CLEERS Teleconference: Jason Lupescu, Ford Motor Company
March 27 @ 11:00 - 12:00 EDT
Title: A New Catalyzed HC Trap Technology that Enhances the Conversion of Gasoline and E85 Fuel Cold-start Emissions
Ford Motor Company
Passive in-line catalyzed hydrocarbon (HC) traps have been used by some manufacturers in the automotive industry to reduce regulated tailpipe emissions of Non-Methane Organic Gas (NMOG) during engine cold start conditions. However, most HC molecules produced during gasoline combustion are only weakly adsorbed via physi-sorption onto the zeolites typically used in HC traps. As a consequence, HC desorption occurs at low temperatures resulting in the use of very high platinum group metal (PGM) loadings in an effort to combust the HCs before they leave the catalyzed HC trap. The new HC trap design developed by Ford and Umicore modified the conventional zeolite chemistry so as to improve HC retention coupled with more efficient combustion during the desorption phase.
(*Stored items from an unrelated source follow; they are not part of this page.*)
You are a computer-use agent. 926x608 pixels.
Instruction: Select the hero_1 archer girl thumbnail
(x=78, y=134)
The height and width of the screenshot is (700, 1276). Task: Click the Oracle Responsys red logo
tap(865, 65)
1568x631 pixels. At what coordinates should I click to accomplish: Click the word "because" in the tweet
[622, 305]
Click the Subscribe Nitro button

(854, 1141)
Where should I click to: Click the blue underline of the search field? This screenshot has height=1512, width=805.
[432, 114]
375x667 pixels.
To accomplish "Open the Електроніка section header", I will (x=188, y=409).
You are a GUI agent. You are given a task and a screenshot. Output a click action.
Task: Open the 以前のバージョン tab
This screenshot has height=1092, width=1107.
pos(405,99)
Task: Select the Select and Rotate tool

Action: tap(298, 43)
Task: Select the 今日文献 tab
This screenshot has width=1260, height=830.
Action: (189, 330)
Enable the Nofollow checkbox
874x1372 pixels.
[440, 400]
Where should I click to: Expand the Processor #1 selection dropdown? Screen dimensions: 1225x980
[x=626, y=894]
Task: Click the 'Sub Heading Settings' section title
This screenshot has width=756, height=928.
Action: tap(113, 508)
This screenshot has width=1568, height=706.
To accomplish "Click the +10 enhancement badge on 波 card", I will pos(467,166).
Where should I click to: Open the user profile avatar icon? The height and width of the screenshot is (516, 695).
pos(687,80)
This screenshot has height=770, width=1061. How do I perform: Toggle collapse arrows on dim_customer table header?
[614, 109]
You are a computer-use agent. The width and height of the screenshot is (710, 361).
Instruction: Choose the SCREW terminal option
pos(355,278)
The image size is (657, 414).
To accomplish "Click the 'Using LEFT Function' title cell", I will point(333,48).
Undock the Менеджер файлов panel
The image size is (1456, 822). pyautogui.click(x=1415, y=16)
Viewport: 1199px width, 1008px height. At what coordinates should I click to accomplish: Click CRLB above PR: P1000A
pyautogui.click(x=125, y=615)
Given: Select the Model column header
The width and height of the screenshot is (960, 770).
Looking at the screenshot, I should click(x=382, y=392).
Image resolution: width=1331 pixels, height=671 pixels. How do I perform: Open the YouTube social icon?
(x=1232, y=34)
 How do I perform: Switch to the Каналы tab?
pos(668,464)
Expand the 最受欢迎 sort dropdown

Increased trapping efficiently was achieved by: a) modifying the acidic properties of the zeolite, b) inclusion of Pd in order to more efficiently trap alkenes and NOx and c) the introduction of a new redox function that promoted HC combustion prior to the full desorption phase of the trap. A 2.0L direct-injection Ford Focus was evaluated with full useful life aftertreatment where the underbody converter was either a three-way catalyst (TWC) or a catalyzed HC trap. The new catalyzed HC trap technology demonstrated reduced tailpipe NMOG emissions over the TWC-only system and other HC traps. Parallel laboratory reactor studies were conducted in an effort to understand the improved trapping and HC combustion features of the newly developed HC trap. Increased trapping efficiency of certain aromatics (toluene) and alkenes (2M-propene) was assigned to rapid and efficient polymerization of these species due to a combination of strong Brønsted acidity, precious metal (Pd) and base Mn+ redox active metals. During the HC desorption phase, the combustion of the adsorbed HCs occurred without gas-phase oxygen due to the delayed desorption of the large HC molecules coupled with the high redox activity of the Mn+ redox active metal in the presence of steam. Besides acting as a source of oxygen during HC combustion, the ion exchanged form of the base metal also stabilized Pd against sintering during the hot, 4-mode aging process.